Q: There have been so many changes this year it looks like it will be a thrilling season. Do you agree?
Flavio Briatore:
Yes, absolutely. Formula One lost a legend when Michael (Schumacher) retired, but I think the sport is more healthy than ever before. There are a number of drivers who can win and fight for the title this year. Everybody is expecting the competition to be more open than ever, and I hope they are right. We have had a great show in the past two seasons, and I hope it will continue.

Q: As world champions, Renault have the most to lose this year. Are you satisfied with the pre-season preparations?
FB:
Actually, I don’t think we have anything to lose this year. We have shown the world for two years running that Renault can win races and championships. I see 2007 as a fantastic opportunity for the team, to show people that we can carry on winning with different drivers. We have made good preparations, we have done more miles than our rivals, although some of them look a bit faster. But the verdict will come in Melbourne. Let’s wait and see…

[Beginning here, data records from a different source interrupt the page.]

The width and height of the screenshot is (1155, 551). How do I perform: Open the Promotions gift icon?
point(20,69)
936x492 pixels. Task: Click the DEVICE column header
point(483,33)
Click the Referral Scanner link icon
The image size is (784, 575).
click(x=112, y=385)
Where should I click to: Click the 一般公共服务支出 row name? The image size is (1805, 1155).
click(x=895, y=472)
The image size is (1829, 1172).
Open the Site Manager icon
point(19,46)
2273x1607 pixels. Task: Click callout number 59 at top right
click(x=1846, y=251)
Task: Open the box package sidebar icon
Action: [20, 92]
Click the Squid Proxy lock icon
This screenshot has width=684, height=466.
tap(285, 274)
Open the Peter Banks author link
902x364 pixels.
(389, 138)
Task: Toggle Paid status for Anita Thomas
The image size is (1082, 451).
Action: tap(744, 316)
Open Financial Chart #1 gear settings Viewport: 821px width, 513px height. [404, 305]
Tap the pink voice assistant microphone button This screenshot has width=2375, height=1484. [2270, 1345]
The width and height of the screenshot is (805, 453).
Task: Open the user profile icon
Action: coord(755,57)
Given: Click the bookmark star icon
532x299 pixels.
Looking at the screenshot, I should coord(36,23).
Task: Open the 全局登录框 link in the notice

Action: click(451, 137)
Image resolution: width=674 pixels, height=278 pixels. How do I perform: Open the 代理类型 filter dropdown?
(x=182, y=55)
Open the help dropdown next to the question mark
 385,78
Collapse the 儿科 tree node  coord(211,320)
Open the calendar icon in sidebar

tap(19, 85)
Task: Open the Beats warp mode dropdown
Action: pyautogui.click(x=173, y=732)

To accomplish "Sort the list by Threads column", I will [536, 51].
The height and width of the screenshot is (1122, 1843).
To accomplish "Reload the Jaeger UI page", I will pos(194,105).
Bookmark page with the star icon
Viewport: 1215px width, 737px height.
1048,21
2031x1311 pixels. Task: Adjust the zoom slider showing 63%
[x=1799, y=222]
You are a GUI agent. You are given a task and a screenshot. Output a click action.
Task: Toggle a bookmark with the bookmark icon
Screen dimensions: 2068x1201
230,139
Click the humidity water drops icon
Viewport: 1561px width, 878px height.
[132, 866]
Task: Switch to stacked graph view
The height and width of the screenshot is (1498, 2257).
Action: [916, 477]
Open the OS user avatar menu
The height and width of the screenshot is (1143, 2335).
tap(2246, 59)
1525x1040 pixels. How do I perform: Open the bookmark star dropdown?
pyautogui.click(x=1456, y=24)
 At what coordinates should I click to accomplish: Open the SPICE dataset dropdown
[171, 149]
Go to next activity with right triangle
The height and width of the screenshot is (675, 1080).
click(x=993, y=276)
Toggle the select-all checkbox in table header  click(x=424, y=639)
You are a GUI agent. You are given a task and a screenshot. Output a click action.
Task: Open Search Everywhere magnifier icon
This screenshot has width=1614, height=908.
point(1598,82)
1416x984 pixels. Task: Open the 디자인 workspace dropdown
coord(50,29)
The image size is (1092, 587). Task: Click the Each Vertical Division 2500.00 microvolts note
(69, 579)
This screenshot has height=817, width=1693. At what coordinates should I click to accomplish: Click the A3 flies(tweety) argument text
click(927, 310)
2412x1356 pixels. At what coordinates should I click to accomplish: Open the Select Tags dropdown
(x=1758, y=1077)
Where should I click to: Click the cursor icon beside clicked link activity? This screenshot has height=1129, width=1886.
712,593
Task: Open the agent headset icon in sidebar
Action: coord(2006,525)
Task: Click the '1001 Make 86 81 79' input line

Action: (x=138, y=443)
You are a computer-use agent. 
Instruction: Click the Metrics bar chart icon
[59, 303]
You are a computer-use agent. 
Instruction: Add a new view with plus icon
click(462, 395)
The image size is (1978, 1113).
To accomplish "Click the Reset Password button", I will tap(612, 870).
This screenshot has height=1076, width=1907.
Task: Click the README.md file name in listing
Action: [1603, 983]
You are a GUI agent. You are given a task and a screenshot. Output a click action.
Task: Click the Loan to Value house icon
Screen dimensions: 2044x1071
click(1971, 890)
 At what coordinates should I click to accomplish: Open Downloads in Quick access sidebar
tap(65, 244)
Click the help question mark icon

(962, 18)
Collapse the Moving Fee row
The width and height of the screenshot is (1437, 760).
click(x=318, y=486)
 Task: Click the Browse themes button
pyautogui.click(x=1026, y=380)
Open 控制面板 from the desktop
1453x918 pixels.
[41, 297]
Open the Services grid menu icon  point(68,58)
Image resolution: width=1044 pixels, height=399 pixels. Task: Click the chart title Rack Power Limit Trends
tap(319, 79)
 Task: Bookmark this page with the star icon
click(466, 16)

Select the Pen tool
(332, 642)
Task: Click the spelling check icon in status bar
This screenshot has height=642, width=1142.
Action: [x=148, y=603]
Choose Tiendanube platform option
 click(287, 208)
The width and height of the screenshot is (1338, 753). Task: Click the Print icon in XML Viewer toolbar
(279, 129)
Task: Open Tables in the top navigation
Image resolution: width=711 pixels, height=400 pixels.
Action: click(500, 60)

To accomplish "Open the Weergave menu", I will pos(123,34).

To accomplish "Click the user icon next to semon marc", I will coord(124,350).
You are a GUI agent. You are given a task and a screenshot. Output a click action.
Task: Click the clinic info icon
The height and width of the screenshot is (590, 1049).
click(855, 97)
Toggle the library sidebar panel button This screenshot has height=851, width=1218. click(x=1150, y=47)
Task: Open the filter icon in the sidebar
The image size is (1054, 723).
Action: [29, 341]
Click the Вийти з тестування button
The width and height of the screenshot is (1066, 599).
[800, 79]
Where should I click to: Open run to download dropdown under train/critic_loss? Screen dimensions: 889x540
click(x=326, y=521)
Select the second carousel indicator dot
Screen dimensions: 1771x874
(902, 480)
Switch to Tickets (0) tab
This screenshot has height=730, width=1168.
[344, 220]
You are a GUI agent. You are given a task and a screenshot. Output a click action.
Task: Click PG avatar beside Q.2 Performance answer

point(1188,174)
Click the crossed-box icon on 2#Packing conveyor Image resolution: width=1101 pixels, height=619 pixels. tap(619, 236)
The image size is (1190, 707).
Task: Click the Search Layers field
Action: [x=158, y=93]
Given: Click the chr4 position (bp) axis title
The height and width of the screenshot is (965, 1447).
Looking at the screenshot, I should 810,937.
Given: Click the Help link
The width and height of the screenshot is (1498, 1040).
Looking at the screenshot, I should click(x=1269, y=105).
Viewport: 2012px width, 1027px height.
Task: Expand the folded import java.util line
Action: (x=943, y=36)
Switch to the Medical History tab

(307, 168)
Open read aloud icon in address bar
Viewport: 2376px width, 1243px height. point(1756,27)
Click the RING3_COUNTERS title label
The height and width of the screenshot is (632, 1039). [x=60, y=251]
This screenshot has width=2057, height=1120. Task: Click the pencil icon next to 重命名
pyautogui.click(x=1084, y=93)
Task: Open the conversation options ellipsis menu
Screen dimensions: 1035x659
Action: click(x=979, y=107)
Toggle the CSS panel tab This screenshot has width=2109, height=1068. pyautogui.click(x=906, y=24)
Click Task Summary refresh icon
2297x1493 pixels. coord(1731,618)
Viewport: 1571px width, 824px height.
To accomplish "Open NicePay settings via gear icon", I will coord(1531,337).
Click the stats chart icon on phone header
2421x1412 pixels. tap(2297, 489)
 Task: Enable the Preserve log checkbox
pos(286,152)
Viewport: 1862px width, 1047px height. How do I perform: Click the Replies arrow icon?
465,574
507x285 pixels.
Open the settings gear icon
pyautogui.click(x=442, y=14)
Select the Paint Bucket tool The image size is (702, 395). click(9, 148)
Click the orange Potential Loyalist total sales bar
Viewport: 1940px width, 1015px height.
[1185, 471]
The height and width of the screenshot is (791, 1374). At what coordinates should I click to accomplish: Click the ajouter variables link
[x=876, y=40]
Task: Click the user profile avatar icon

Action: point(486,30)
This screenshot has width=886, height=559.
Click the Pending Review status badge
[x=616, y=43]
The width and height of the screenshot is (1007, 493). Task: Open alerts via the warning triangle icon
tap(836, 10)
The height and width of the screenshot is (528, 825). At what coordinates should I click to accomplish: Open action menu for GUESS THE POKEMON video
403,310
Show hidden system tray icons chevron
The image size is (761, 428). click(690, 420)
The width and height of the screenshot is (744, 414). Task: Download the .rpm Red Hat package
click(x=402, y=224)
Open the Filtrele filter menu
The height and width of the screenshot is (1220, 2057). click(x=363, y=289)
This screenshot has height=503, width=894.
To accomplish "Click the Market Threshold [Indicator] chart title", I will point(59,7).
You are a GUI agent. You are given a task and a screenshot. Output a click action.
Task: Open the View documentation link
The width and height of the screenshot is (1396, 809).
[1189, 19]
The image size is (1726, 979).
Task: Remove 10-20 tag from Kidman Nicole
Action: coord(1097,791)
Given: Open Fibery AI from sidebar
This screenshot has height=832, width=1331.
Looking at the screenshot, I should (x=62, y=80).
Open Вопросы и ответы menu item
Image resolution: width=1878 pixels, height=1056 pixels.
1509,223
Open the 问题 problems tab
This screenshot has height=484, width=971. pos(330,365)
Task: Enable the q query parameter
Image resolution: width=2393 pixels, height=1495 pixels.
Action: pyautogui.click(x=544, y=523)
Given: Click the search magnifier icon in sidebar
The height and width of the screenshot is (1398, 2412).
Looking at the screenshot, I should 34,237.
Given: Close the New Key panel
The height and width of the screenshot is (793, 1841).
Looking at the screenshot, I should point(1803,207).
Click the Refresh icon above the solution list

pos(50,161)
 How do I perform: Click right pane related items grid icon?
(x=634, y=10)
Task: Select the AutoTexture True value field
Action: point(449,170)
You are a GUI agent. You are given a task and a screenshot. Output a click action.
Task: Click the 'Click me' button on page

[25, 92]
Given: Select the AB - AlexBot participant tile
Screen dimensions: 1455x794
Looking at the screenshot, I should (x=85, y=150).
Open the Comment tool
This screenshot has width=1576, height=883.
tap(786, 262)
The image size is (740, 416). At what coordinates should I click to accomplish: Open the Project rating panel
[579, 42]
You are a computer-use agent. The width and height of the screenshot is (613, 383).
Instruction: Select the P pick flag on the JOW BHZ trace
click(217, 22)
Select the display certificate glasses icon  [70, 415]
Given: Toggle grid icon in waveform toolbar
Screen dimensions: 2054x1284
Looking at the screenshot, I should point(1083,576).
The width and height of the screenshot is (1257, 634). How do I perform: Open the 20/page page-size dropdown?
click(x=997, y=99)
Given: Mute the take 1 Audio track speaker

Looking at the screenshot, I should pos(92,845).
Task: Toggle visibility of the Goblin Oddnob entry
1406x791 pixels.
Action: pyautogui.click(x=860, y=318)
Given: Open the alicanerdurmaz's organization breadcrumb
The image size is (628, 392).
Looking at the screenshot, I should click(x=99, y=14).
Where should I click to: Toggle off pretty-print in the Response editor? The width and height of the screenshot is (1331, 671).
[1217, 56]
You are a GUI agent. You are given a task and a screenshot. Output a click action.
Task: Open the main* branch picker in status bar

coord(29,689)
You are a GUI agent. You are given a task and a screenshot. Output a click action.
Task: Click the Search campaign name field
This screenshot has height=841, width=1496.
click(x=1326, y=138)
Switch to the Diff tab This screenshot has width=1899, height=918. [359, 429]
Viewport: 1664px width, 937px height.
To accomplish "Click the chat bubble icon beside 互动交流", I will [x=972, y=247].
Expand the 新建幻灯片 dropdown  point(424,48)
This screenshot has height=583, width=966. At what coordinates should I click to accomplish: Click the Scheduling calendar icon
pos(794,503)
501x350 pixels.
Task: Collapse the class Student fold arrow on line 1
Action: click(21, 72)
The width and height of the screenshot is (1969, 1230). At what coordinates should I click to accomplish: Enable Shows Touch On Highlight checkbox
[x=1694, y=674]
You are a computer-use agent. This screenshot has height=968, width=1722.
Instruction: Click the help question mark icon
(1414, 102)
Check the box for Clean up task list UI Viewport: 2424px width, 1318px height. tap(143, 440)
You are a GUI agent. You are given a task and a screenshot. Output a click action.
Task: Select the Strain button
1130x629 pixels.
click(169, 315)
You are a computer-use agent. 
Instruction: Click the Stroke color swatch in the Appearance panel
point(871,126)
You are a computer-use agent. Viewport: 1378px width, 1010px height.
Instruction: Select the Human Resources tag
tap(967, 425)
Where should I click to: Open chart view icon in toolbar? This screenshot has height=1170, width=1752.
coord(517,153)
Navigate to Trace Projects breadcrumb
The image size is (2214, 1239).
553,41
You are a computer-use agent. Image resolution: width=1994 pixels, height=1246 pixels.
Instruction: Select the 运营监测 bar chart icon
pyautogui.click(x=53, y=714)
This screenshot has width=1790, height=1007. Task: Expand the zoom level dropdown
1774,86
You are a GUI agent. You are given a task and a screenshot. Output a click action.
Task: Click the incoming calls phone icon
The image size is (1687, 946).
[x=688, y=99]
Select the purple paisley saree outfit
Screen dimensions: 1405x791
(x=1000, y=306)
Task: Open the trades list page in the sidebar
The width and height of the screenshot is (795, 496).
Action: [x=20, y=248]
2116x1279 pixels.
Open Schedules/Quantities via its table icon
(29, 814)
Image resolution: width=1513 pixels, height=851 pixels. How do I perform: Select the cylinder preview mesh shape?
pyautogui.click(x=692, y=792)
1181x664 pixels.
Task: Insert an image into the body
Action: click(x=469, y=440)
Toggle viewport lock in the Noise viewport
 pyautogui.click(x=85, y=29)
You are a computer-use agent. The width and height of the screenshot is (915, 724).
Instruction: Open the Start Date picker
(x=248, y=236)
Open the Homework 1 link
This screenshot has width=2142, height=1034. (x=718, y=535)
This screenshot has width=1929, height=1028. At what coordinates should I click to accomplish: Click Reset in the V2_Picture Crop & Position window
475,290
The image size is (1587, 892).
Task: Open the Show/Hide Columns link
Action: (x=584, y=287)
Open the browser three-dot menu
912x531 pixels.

Q: Your number-two driver from last year, Giancarlo Fisichella, will lead the team this season, at least at first, until rookie Heikki Kovalainen proves himself. This is probably not a perfect scenario for a team which is defending the championship. Where do you see Renault’s strength?
FB:
Everybody talks about number one and number two, but when you know our team, you know that the drivers have equal equipment, and equal opportunities. We are confident Giancarlo can be very strong for the team, even more than the past two years. Heikki is a driver we have confidence in, and he has come into Formula One the Renault way - not too much attention, and a lot of experience. They are both at home in the team, and that is our real strength - the fact we are a true team, where everybody contributes to the effort. That is what we have seen in the past two years, and what we will show again this year.

Q: Knowing that you are superstitious when it comes to predicting your own team’s future, let’s try the others - where do you see the strongest competition and why?
FB:
Ferrari first of all. They know the tyres, and that is definitely an advantage, so they will be strong. McLaren will be fast, and they seem quite reliable. Maybe BMW Sauber can be a surprise as well, they have done some good times this winter.

Q: You have always been a strong advocate of cost-cutting in Formula One racing. Now we see test sessions in Bahrain and Kuala Lumpur. Would it make more sense to have more races instead of those flyaway tests?
FB:
I have been saying for a long time that we need less testing, and we are getting there, slowly. For this year, we have a 40 percent reduction in testing, and a more efficient system. The tests in Malaysia are part of that - they are not a big extra cost, because we already have the people, the cars and the equipment in that part of the world. We will only do eight tests this season, and it is a step forward, but I still think there is plenty of progress to be made.

Q: This year Renault are supplying engines to Red Bull Racing. With the liberalisation of the customer team regulations in 2008, are Renault thinking in that direction?
FB:
The engine supply deal with Red Bull Racing came at the right time for us. Under the homologation rules, it meant that we had an opportunity to do something good to keep our people working on F1, without over-stretching our resources. Renault has a long tradition of supplying customer engines, and this is a continuation of that.

Q: At the ‘Tribute to the Champions’ ball in Abu Dhabi in February, McLaren’s Ron Dennis said that for years he has been stunned that someone who knows so little about race cars has become as successful as you are in Formula One racing. How you do it? Instinct? Luck?
FB:
A Formula One team is like any other company. You need to make sure you have the right structure, and the right product. That product is the car and the engine together. But I don’t think the product makes any difference if you are managing the company well. A good manager can translate and adapt his abilities to any business.